Bitterness aside, I came into this movie completely blind to everything except the fact that Lindsay Lohan was back, and boy was I happy to hear that. Whether it was the Parent Trap or Freaky Friday, Lindsay Lohan was constantly on my TV growing up and I can’t complain about that at all. I really, truly enjoyed her presence on my screen again and it made Falling for Christmas watchable for me. She looked absolutely stunning in this movie. Her relationship with Jake’s (the love interest) daughter is adorable from the start and helps me buy into the story. She hits her beat when she’s able to show that she’s not just some rich, dumb person, that she has depth and is just trying to figure out who she is.
The cinematography is also great. I love the wide, long shots of the North Star lodge which legitimately looks like what I dreamed the North Pole did as a kid. And as heartless as I have sounded so far, this movie does bring me that good ole Christmas warmth. The atmosphere at the North Star Lodge truly feels like someplace you can bring your family to enjoy the holiday experience to the max. The amnesia plotline is unique enough for this story and I did like that, as well as Jake working to accept that he has to move on from his wife’s passing.

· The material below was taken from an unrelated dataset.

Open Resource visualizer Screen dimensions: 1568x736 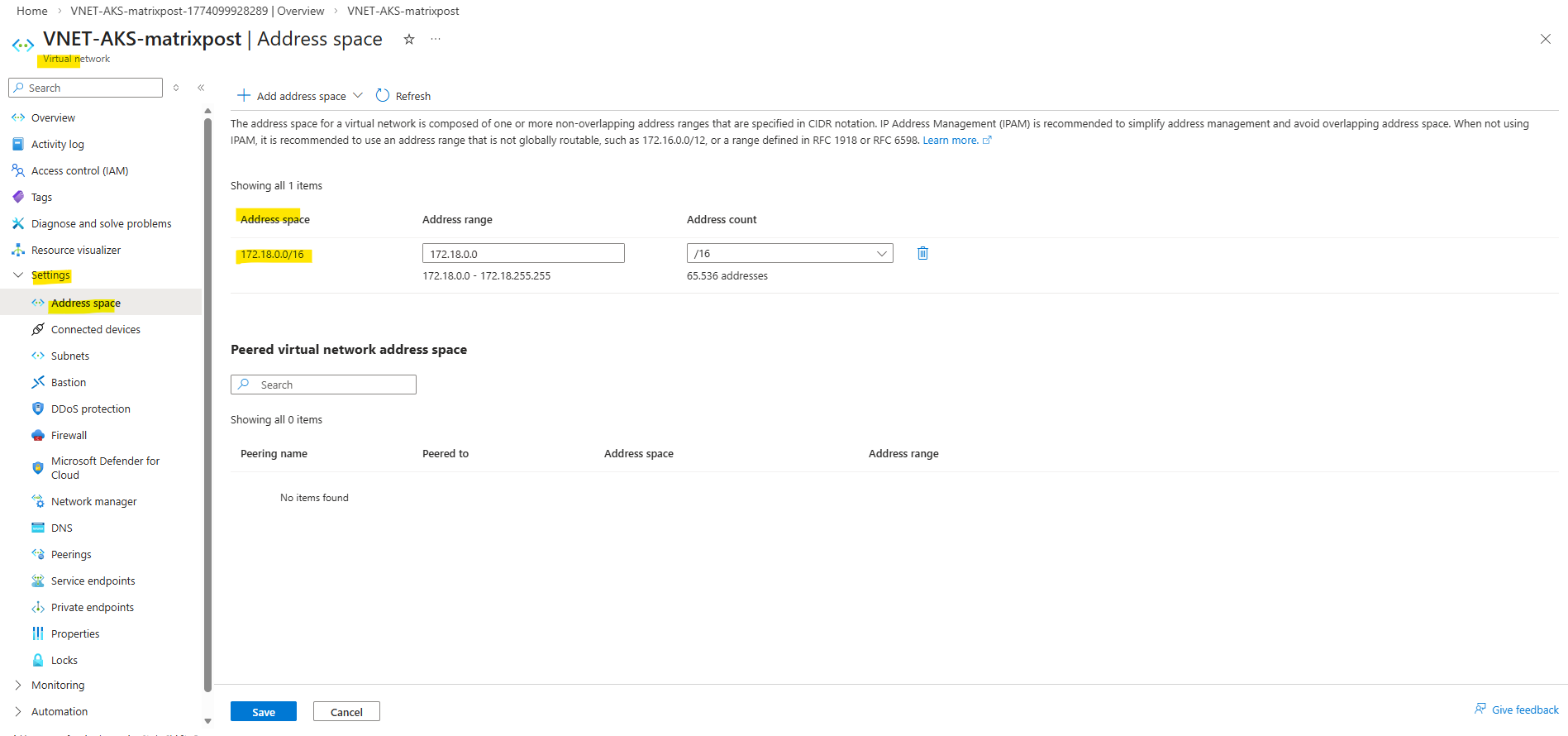76,251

Back to the bitterness, there’s a lot you really just have to turn your brain off for. The acting is very meh, the story isn’t really anything special, the CGI looks pretty bad and the non-ski lodge scenes look very cheap. You can tell that this is a Netflix original in the worst ways. Also, a major plot point is that Jake doesn’t remember meeting Lindsay Lohan’s character before she loses her memory, even though he had spilled his hot chocolate on her and was embarrassingly removed from the lodge earlier that day. I’m sorry but I think you might remember that, even if you didn’t catch her name. And with Jake, I wanted to like him, I really did.
But there really isn’t enough that separated him from the other white-bread love interests in these types of movies. I think the problem was they made him too good in a way. Like there’s a line where another woman is talking to Lindsay about all the times he’s volunteered, all the money he’s donated, and all the charities he’s helped out. It’s ok to give people flaws, it makes them more relatable and easier to get invested in. I did think he and Lindsay had fine chemistry for the most part, which is all you can ask for when you look at this movie in a vacuum.
Final Thoughts
Falling For Christmas was enjoyable enough as a movie to get me into the holiday mood. Is it revolutionary? No, which is fine. Lindsey Lohan is very enjoyable and while the plot isn’t anything really new, it is a feel-good story that I think many people can and will enjoy this holiday season.